The six-stage harness, Antigravity-ready

Here's the template I keep at .antigravity/harnesses/project-execution.md and invoke as /harness project-execution:

# Project Execution Harness
 
You will run a multi-stage project to completion. Each stage's output
must be written to a file and used as input for the next stage.
 
## Inputs
- Project: {{project}}
- Research target: {{target}}
- Audience: {{audience}}
- Deadline: {{deadline}}
 
## Step 1: Research Agent — Gather information
- Web search; find at least 6 cases across 2+ countries
- For each case, summarize: name / operator / tech stack / cost model / success factors / challenges
- Output: `docs/01-research.md`
 
## Step 2: Architect Agent — Structural design
- Read the Research Agent's output
- Design the documentation structure for the project
- Build a top-level `README.md` listing all docs
- For each doc: purpose, audience, page budget
- Output: `README.md` and `docs/_outline.md`
 
## Step 3: Business Agent — Business case
- Market size, competitive landscape, revenue model
- Japan-specific constraints (regulation, business customs)
- Output: `docs/02-business.md`
 
## Step 4: Engineer Agent — Technical design
- Compare tech stacks from research; recommend a stack
- Estimate headcount, dev duration, run-rate cost
- Output: `docs/03-engineering.md`
 
## Step 5: Reviewer Agent — Quality review
- Read all docs; propose improvements across:
  - Difficulty mismatch for the audience
  - Missing prerequisites
  - Terminology inconsistencies
  - Where diagrams are needed
  - Risk/issue coverage
- Output: `docs/99-review.md`
 
## Step 6: Revision
- Apply Reviewer feedback to each doc
- Append a final summary to README.md
 
## Quality floor (apply to all docs)
- Named audience
- Prerequisites listed
- 5+ defined terms
- Diagram instructions (actual diagrams later)
- Pros/cons comparisons
- Risk/issue inventory
 
## Completion criteria
- 6+ docs under `docs/`
- `README.md` links all docs
- 100% of Reviewer feedback resolved

Hand this to Antigravity and you get a directory of deliverables rather than a single long reply. The non-obvious detail is that every step specifies an output file. Without that, the agent tends to produce one monolithic document and call it done.

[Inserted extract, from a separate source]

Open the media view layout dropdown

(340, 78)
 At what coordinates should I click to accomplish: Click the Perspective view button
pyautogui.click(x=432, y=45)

Running five agents through one workflow

When running Research / Architect / Business / Engineer / Reviewer in a single conversation, the key is explicit role handoff. Antigravity respects transition markers; this block style works well:

---
## 🔄 Role handoff: Research Agent → Architect Agent
 
Your work as Research Agent is complete.
From here, operate as the Architect Agent.
 
Architect Agent responsibilities:
- Read the previous output (docs/01-research.md)
- Design the overall documentation structure
- Do not author content (structure only)
 
Previous output: `docs/01-research.md`
Input to next agent: `docs/_outline.md`
---

Without the handoff block, a prompt like "proceed to the next step" produces Architect-stage output in the Researcher's voice — hybrids that read like research summaries masquerading as structural design.

Case study 1 — On-demand transit feasibility

A real project: prepare a feasibility document for local government considering an on-demand transit service. Comparing a naive request to the harnessed version:

Naive request (one 3,000-word essay)

  • No structure. Intro → benefits → challenges → examples → conclusion.
  • Missing what the municipality actually needs: budget envelope, operator options, 3-year exit criteria.
  • Unusable for a formal review.

Harnessed run (six files under docs/)

  • 01-research.md: Five domestic plus three international cases with tech stacks, cost structure, and operators
  • 02-business.md: Estimated market size, 3-year P&L, subsidy options
  • 03-engineering.md: Headcount, maintenance cost, tech-stack comparison
  • 04-risk.md: Region-specific risks (driver shortage, difficult demand forecasting)
  • 99-review.md: 12 reviewer findings, resolution status
  • README.md: Executive summary + links

The harnessed version could attach directly to a municipal review package. Same runtime — about 40 minutes of agent execution. The gap comes entirely from whether the implicit human process is made explicit for the agent.

Case study 2 — SaaS feature planning

Feature planning for a personal finance app: "add AI-based expense categorization." I adapted the harness:

  • Step 1 (Research): 5 competing implementations
  • Step 2 (Architect): Integration points with existing app
  • Step 3 (Business): Three monetization scenarios with estimates
  • Step 4 (Engineer): Tech selection (Gemini vs Claude vs custom model)
  • Step 5 (UX Designer): A new role. UI flow and error patterns.
  • Step 6 (Reviewer): Review across privacy, accuracy, experience

The on-demand transit project slotted Business at step 3; here I swapped a UX Designer into step 5 because UI flow would determine the deliverable's quality. The harness shouldn't be frozen — treat it as a framework you customize per project by swapping in the right specialists.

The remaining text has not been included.